Fundur fyrir alla félagsmenn: The Social Cost of Carbon Dioxide - Mitigating Global Warming Whilst Avoiding Economic Collapse
Næstkomandi miðvikudag, 5. júlí mun dr. Christopher Kellett halda erindið "The Social Cost of Carbon Dioxide - Mitigating Global Warming Whilst Avoiding Economic Collapse".
Að venju er boðið upp á kaffi og vínarbrauð í upphafi fundar og erindið byrjar kl. 17:00. Allir velkomnir!
Abstract: Many governments and international finance organizations use a carbon price in cost-benefit analyses, emissions trading schemes, quantification of energy subsidies, and modelling the impact of climate change on financial assets. The most commonly used value in this context is the social cost of carbon dioxide (SC-CO2). Users of the social cost of carbon dioxide include the US, UK, German, and other governments, as well as organizations such as the World Bank, the International Monetary Fund, and Citigroup. Consequently, the social cost of carbon dioxide is a key factor driving worldwide investment decisions worth many trillions of dollars.

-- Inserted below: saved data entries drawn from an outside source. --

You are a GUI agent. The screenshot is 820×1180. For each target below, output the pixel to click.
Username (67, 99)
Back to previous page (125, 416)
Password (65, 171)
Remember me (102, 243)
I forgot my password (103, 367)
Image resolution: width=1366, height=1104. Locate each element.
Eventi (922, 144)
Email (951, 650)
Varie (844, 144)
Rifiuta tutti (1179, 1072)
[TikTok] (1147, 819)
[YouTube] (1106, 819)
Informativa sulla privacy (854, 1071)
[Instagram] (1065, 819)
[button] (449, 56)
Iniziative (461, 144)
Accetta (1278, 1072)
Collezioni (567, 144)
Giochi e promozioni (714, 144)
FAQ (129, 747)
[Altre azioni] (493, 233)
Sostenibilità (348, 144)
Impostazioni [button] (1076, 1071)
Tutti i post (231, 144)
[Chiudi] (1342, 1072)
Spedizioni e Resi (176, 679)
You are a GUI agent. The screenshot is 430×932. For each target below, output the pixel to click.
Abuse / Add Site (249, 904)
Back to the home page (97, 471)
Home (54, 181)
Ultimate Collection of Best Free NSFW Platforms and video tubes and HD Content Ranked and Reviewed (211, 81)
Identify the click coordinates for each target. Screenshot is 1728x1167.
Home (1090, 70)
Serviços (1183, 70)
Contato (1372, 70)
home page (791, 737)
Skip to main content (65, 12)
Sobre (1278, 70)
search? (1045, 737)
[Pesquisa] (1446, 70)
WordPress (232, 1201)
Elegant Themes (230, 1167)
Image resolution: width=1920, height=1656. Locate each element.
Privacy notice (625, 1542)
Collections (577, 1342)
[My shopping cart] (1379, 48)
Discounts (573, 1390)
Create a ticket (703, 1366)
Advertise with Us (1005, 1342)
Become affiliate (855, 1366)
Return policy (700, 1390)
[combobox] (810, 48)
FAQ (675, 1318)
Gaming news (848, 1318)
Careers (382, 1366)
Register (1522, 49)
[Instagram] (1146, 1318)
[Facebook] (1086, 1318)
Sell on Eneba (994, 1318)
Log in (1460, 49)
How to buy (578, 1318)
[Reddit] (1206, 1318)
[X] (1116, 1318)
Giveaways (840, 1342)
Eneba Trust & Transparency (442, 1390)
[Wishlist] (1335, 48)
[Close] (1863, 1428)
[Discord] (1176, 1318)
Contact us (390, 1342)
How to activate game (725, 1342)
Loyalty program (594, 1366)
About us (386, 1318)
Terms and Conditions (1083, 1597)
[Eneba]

The social cost of carbon dioxide is derived using integrated assessment models that combine simplified models of the climate and the economy. One of three dominant models used in the calculation of the social cost of carbon dioxide is the Dynamic Integrated model of Climate and the Economy, or DICE. DICE contains approximately 70 parameters as well as several "exogenous" driving signals such as population growth and a
measure of technological progress. Given the quantity of finance tied up in a figure derived from this simple highly parameterized model, understanding uncertainty in the model and capturing its effects on the social cost of carbon dioxide is of paramount importance. Indeed, in late January this year the US National Academies of Sciences, Engineering, and Medicine released a report calling for discussion on "the various types of uncertainty in the overall SC-CO2 estimation approach" and addressing "how different models used in SC-CO2 estimation capture uncertainty."
This talk, which focuses on the DICE model, essentially consists of two parts. In Part One, I will describe the social cost of carbon dioxide and the DICE model at a high-level, and will present some interesting preliminary results relating to uncertainty and the impact of realistic constraints on emissions mitigation efforts. Part one will be accessible to a broad audience and will not require any specific
technical background knowledge. In Part Two, I will provide a more
detailed description of the DICE model, describe precisely how the
social cost of carbon dioxide is calculated, and indicate ongoing
developments aimed at improving estimates of the social cost of carbon dioxide.
Biography: Christopher M. Kellett received the Bachelor of Science in Electrical Engineering and Mathematics from the University of
California, Riverside in 1997 and the Master of Science and Doctor of Philosophy in Electrical and Computer Engineering from the University of California, Santa Barbara in 2000 and 2002, respectively. He subsequently held research positions with the Centre Automatique et Systemes at Ecole des Mines de Paris (France), the Department of Electrical and Electronic Engineering at the University of Melbourne (Australia), and the Hamilton Institute at the National University of Ireland, Maynooth. Since 2006, Chris has been with the School of Electrical Engineering and Computing at the University of Newcastle, Australia, where he is currently an Associate Professor.
Chris is an Associate Editor for IEEE Transactions on Automatic Control, IEEE CSS Letters, the European Journal on Control, and Mathematics of Control, Signals and Systems, as well as a member of the IEEE Control Systems Society Conference Editorial Board. He has been the recipient of an Australian Research Council Future Fellowship (2011-2015), an Alexander von Humboldt Research Fellowship (2012-2013), and the 2012 IET Control Theory and its Applications Premium Award. Chris' research interests are broadly in the area of systems and control, with specific emphases on stability and robustness properties for nonlinear systems,
high speed model predictive control, applications in electricity
distribution networks, and applications in social systems such as carbon pricing and opinion dynamics.